Si deve tornare al piu’ presto sulla via del risanamento e del rispetto del patto di stabilita’ e di sviluppo dopo aver isolato immediatamente il pericolo contagio della Grecia e riportando la pace sociale nel paese ellenico. Piu’ volte ho chiesto l’acquisto di titoli-spazzatura dalla Ue, da parte della Bce o del fondo salva-stati per diminuire la pressione sui paesi sotto attacco della speculazione. Con la nuova dotazione, l’Ue e’ ancora largamente in grado di comprare interamente il piccolo debito greco. Si varino al piu’ presto normative efficaci per impedire ai raiders della finanza di mettere in ginocchio Stati tra i piu’ ricchi del mondo. Si nomini democraticamente un ”ministro delle Finanze” della Ue, dotando il suo dicastero di autonomia di bilancio grazie all’emissione di Eurobond e alla tassazione delle transazioni finanziarie e si aiutino i membri della comunita’ a imboccare senza traumi e al riparo dalle speculazioni la strada del rigore dei conti e della crescita nel rispetto del patto di Maastricht, senza atteggiamenti inutilmente punitivi verso i loro cittadini.

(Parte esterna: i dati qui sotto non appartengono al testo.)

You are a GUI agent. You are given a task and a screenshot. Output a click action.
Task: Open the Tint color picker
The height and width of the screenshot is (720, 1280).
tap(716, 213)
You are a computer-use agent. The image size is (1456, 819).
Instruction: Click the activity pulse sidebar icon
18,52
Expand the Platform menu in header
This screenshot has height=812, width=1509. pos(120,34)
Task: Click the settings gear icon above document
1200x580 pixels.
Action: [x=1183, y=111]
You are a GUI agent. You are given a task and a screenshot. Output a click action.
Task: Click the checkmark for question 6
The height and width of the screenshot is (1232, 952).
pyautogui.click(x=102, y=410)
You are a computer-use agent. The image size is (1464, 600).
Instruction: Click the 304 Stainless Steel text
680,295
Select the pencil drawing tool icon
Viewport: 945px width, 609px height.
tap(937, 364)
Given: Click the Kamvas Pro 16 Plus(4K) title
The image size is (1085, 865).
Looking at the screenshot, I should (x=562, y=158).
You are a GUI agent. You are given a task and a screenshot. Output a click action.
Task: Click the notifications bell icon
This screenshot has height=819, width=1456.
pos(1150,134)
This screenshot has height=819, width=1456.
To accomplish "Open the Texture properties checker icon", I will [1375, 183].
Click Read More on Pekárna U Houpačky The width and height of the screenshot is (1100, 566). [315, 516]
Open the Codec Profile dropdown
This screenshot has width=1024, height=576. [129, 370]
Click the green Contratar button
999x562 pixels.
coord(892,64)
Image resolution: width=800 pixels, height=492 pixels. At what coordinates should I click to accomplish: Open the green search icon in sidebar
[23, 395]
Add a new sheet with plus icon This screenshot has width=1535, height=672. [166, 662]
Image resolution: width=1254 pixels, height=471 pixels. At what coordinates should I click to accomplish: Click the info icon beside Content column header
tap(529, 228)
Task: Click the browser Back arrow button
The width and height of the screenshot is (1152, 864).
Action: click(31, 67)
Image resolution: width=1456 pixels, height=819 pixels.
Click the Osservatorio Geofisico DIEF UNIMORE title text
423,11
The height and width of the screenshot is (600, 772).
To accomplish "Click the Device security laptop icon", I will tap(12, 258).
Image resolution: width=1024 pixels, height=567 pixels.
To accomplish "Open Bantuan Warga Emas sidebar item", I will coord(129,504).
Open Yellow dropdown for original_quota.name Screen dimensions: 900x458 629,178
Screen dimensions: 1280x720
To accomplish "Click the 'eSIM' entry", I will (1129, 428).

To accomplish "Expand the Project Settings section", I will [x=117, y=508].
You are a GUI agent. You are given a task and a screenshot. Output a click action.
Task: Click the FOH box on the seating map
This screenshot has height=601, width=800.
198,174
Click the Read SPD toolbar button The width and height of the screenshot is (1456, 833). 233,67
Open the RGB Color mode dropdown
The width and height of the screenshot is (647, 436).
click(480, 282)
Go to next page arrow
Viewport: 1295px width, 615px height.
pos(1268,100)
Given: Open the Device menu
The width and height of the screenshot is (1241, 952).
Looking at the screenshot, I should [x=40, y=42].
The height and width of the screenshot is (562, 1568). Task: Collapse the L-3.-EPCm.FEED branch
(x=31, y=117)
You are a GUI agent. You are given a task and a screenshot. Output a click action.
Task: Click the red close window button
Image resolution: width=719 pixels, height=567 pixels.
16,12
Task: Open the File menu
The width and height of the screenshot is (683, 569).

L’economia e’ guidata dagli uomini, non e’ un accidente naturale. Talleyrand diceva che la guerra e’ una cosa troppo seria per lasciarla ai militari. Il lavoro, il destino delle imprese, la qualita’ della vita delle famiglie, il futuro delle giovani generazioni sono questioni troppo importanti per essere lasciate in mano ai tecnocrati, alle agenzie di rating e ai grandi gestori di fondi.